Jury duty and what you need to know about getting selected

Jury duty and what you need to know about getting selected
December 10, 2016 Hunter

Jury duty and what you need to know about getting selected

It’s 8:45 in the morning. I’m in a large room with packed seats facing forward. I do not want to be there. I doubt anyone does. There are two flat screens on the wall. A video made in the 80’s describing jury duty flips on. What you do. What you need to know. How jury duty is actually a really great experience and one you’ll never forget.

Nobody cares. I see a guy with a hood on. He leans against a white pole with his black shoes. I wonder briefly if he’ll scuff the paint, but I remember nobody cares.

A young woman walks to a podium in front and announces names. I’m one of the first. Please report to D19 on the second floor. Here we go.

There’s 70 of us waiting outside D19. Next to me, an old man with a cane speaks in hushed tones to someone next to him. The doors open and it’s an actual court room. Wait, this can’t be right. Isn’t there supposed to be a jury selection before this point? I have no idea what’s going on.

The public defender is there. Her client is there. The prosecutor is there. So is the clerk and an officer of the law. The old man with the cane proceeds to engage the clerk to describe his ‘hearing problem’. Hmm. Seemed perfectly fine just a minute ago. The clerk sits him near the officer so as to better hear. He’s not getting out of here that easily.

The judge comes in. “All rise.” We’ve seen this before. Law and Order in real time. We take the oath. And then the clerk starts naming names.

12 people. They go sit in the jury box. I’m not one of them. Alright, I’m thinking. Jury duty averted! But the clerk keeps naming names. Another 12 are called. These are the people on deck. And I’m Juror #17. Shit.

I take a seat and wait nervously. On the wall opposite the jury box is a list of 7 questions. Name. Residence. Occupation. Marital status. Occupation of other residents in household if applicable. Any kids? Prior jury service.

For a person with a stammer and no interest in speaking in front of a large group of total strangers, this is not looking good for me.

I’m looking at the jurors. Juror #1 is the hoodie in black shoes from before. I recognize others from outside.

The judge is talking. He’s going over our civil duty and that this is an honor. Okay. He goes over the differences between civil and criminal cases. Civil cases can end with a split jury. Criminal cases must be voted unanimously. Got it.

Now he’s got a list of questions and he’s choosing jurors at random. He seems like a nice enough man. Very attentive. He really wants to know which family member is in law enforcement or which cousin twice removed got that DUI ten years ago. He’s getting pretty specific. He spends an inordinate amount of time on whether some of us have donated to Mothers Against Drunk Driving. No one has, but I make a mental note.

I look at the prosecutor and public defendant and they both have folders of post-its. They’re writing on different post-its each time a new juror speaks. Ah. So each post-it is a juror. They’re keeping track of everyone’s answers. Presumably to use later in questioning to weed the bad jurors out.

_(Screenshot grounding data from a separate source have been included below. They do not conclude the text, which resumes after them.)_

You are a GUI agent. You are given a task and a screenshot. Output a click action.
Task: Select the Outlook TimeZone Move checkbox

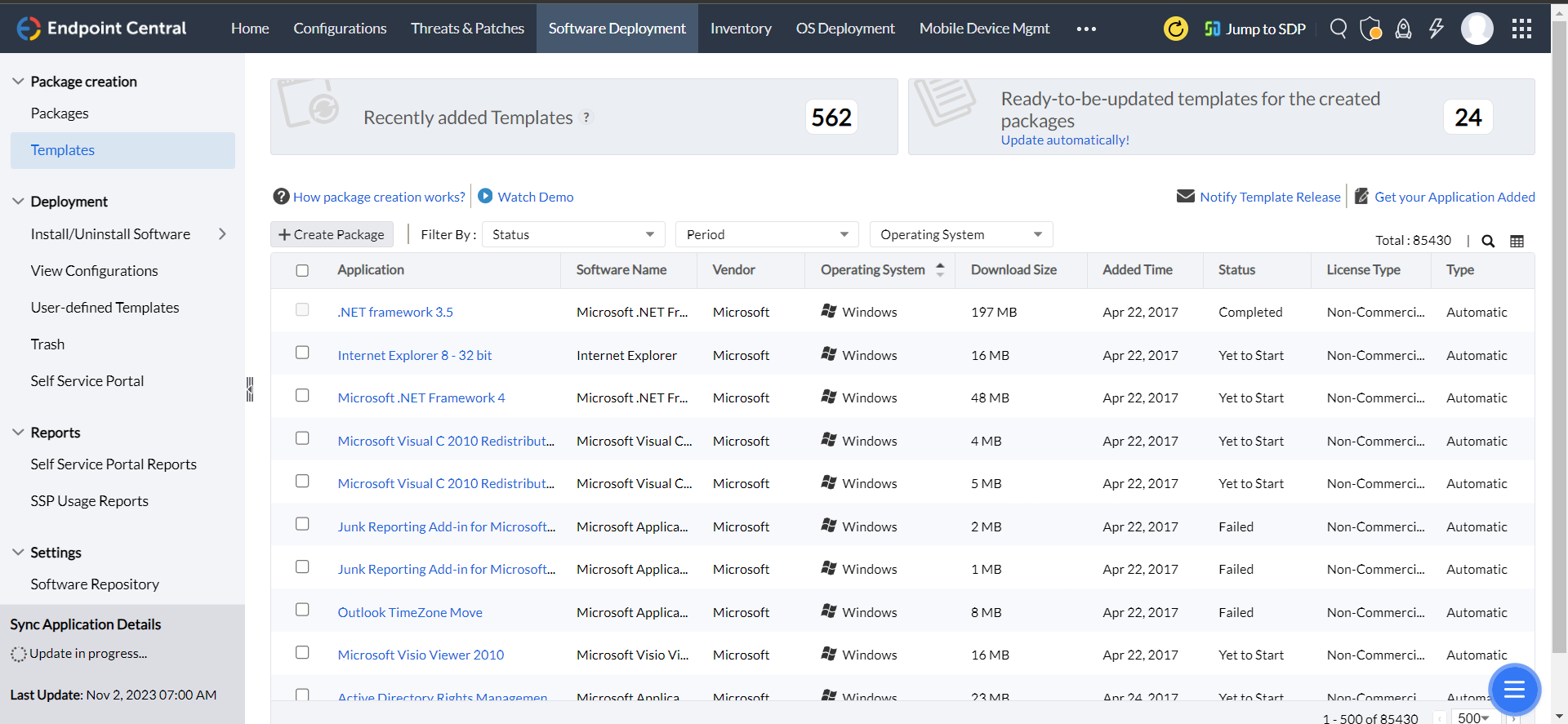pyautogui.click(x=302, y=610)
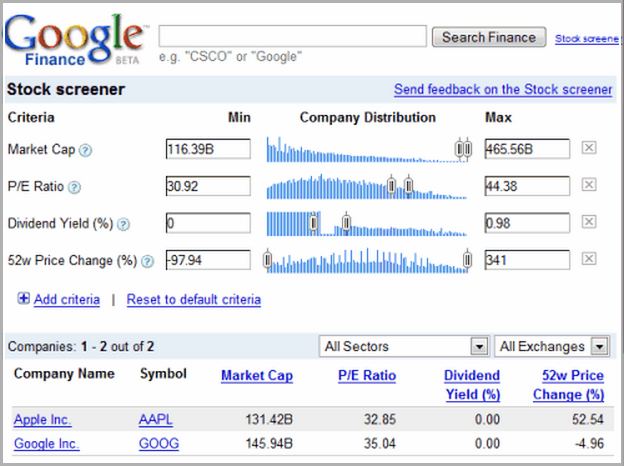Remove the 52w Price Change criteria
The width and height of the screenshot is (624, 466).
tap(589, 259)
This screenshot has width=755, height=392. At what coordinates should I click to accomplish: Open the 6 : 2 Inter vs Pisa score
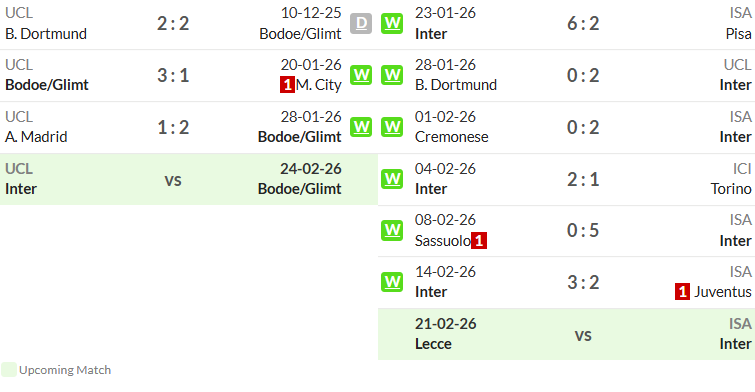(x=583, y=24)
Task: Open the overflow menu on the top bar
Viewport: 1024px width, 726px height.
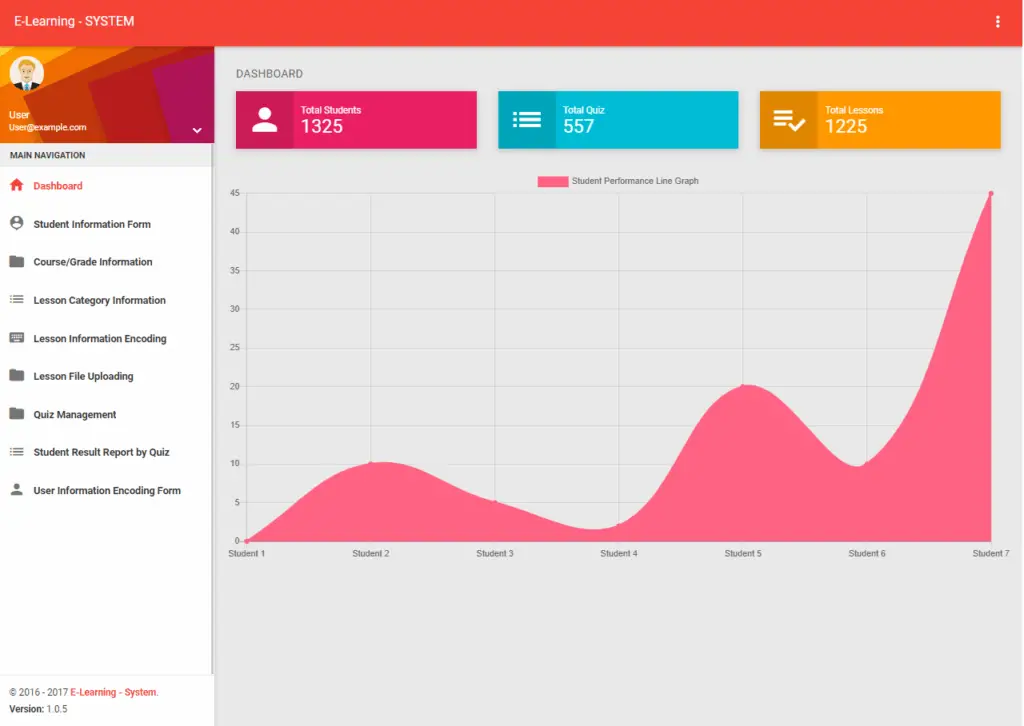Action: [997, 21]
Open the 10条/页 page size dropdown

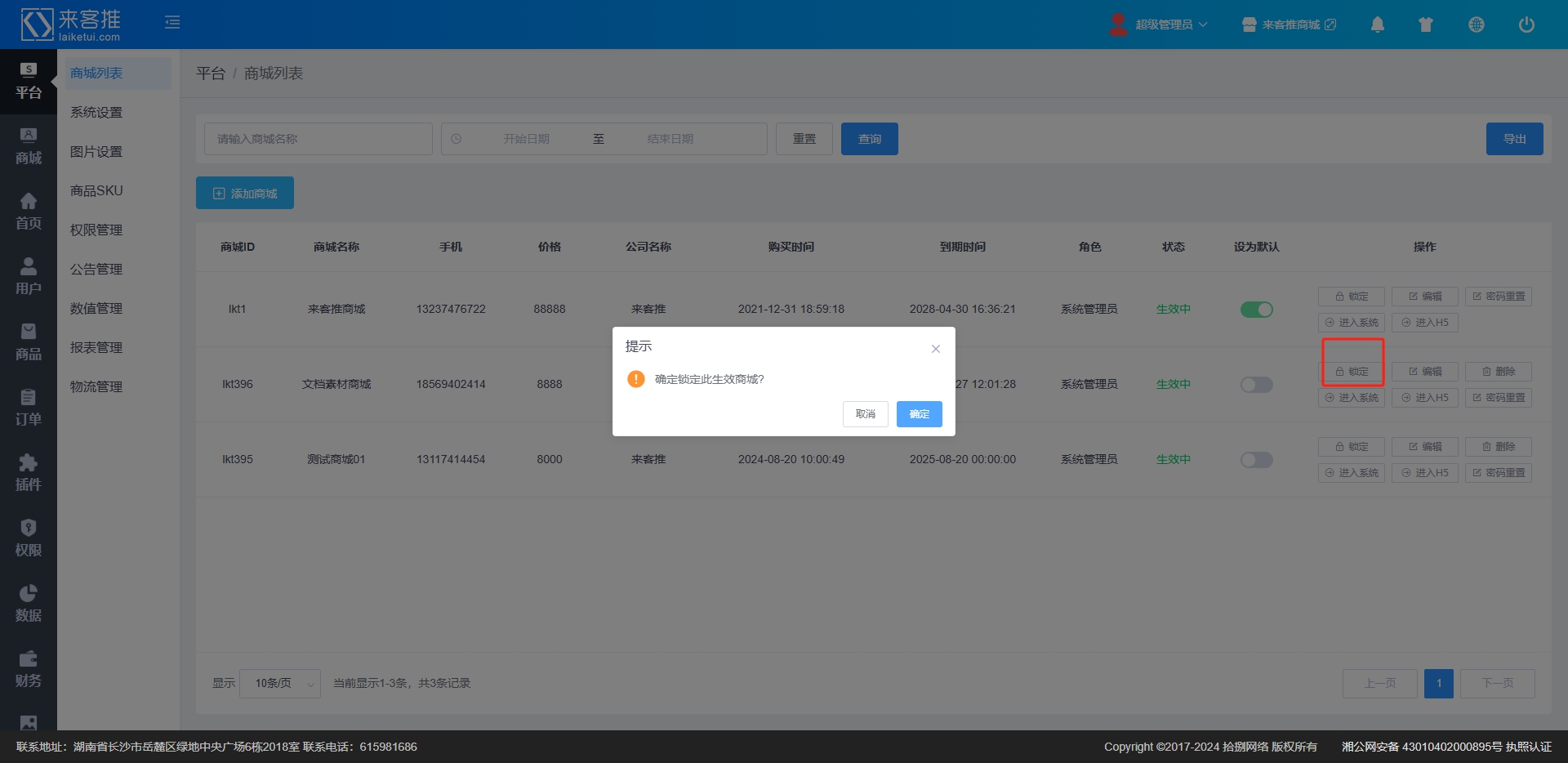click(279, 684)
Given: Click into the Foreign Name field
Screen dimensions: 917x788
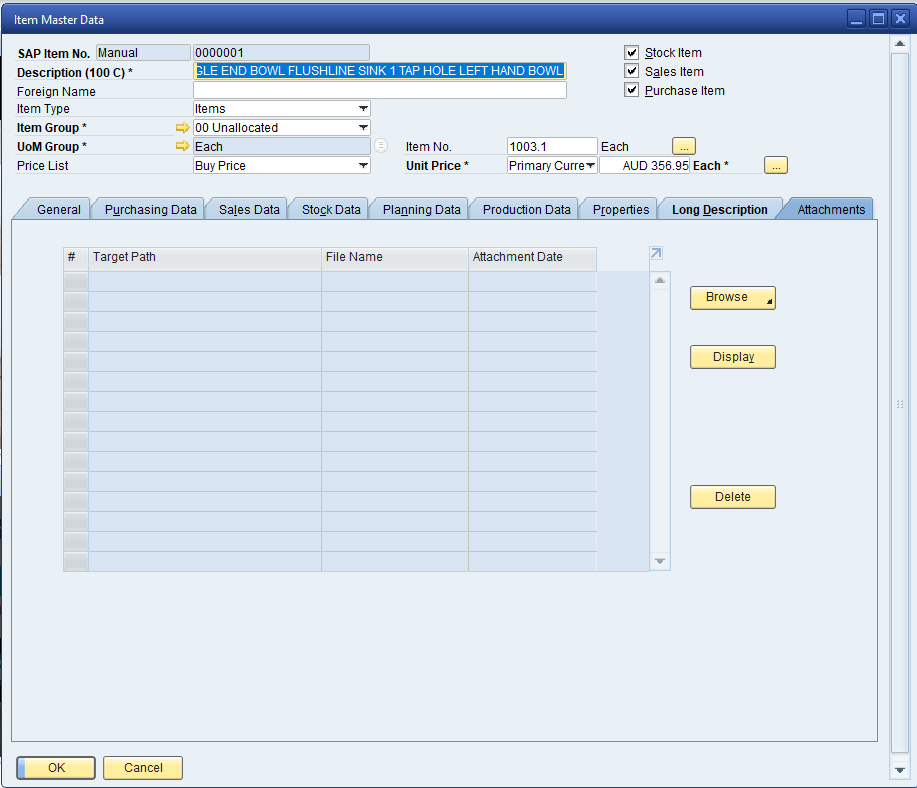Looking at the screenshot, I should (379, 91).
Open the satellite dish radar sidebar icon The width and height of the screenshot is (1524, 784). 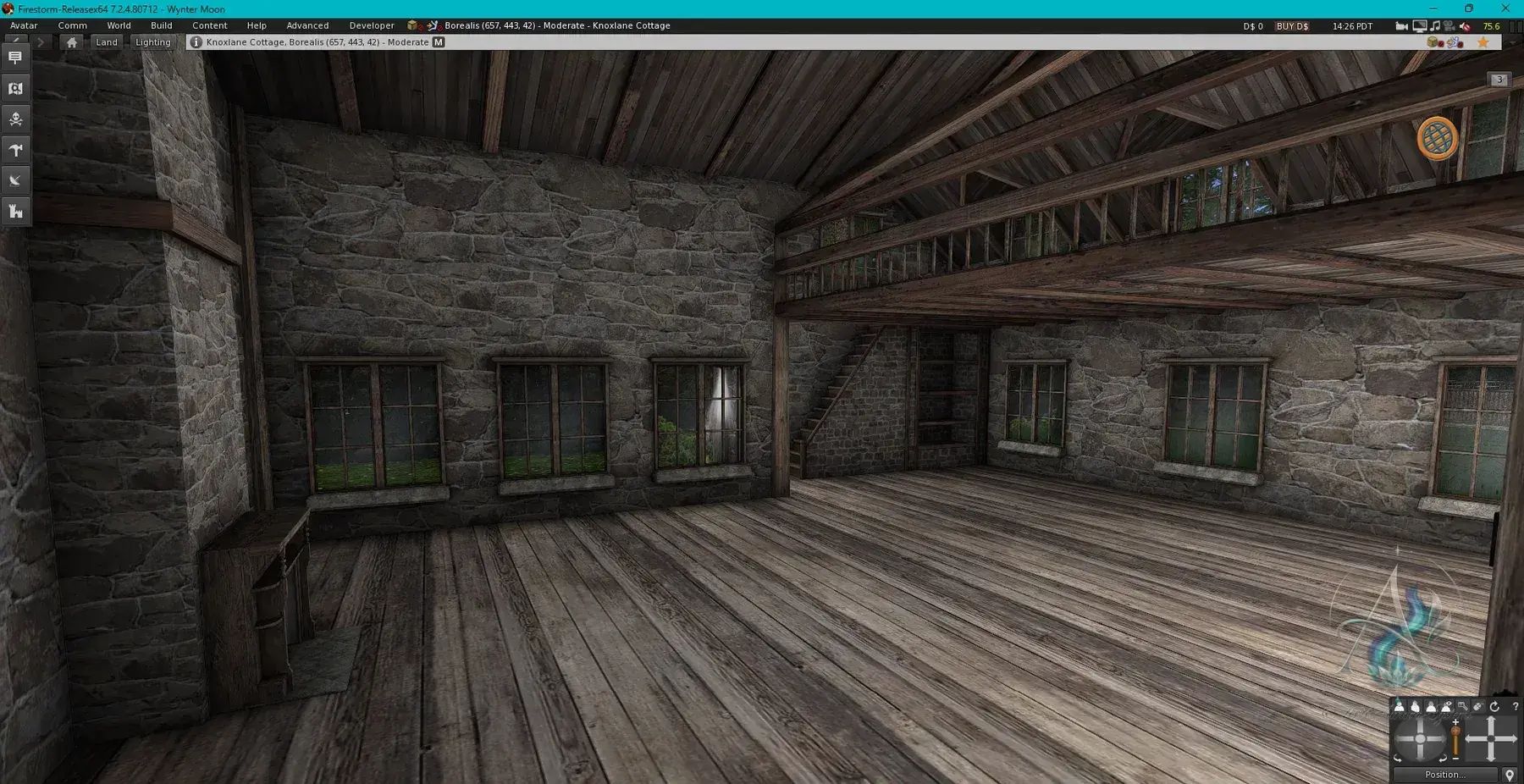[x=15, y=180]
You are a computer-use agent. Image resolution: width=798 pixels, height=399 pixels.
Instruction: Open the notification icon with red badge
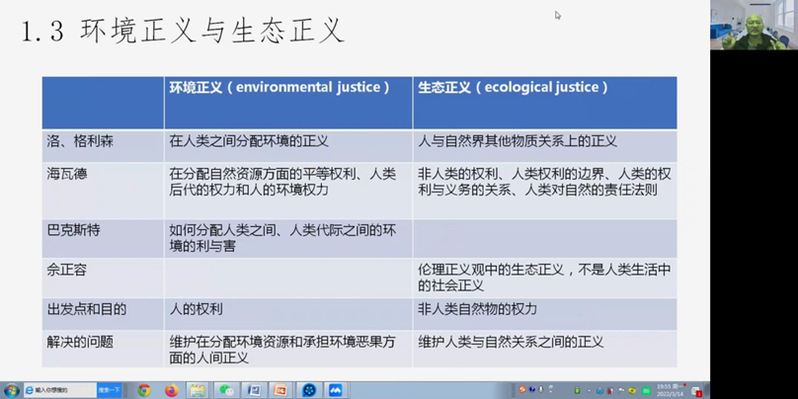click(x=696, y=391)
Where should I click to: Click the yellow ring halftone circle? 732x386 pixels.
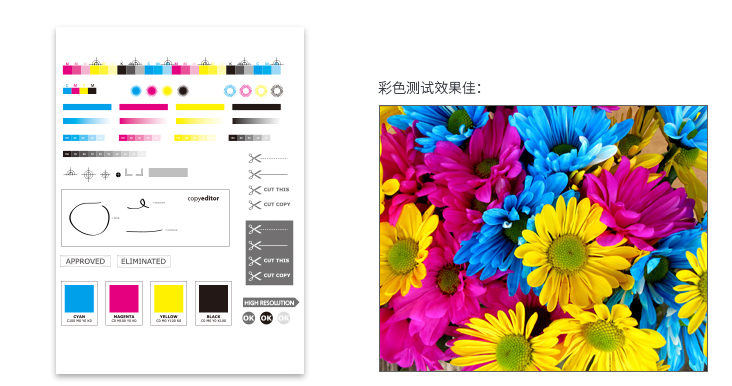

I say ‘bad’, but it’s not really that. Some people should not be on this jury. It’s about driving under the influence. Of meth. That’s a pretty fucked up drug and some individuals have more experience with it than others. And those specific people with those specific experiences need to go. They’re the bad apples that will hang this trial if they stay.

A couple lucky contestants are excused quickly. Some are deferred because of family emergencies – through tears, one said her mother had just died – and others because of school or work-related problems. I keep quiet. I could probably get an extension due to my work, but it’s only a 3 month extension. I don’t want to come back so soon.

Then there are those who object to certain aspects of the law, specifically the burden of proof. These people mention problems they have and why it matters for them. The lawyers scribble furiously in their post-its. I have a flash of intuition: I need to disagree with something, anything! But whenever the judge asks a question, I don’t have a problem. Damn.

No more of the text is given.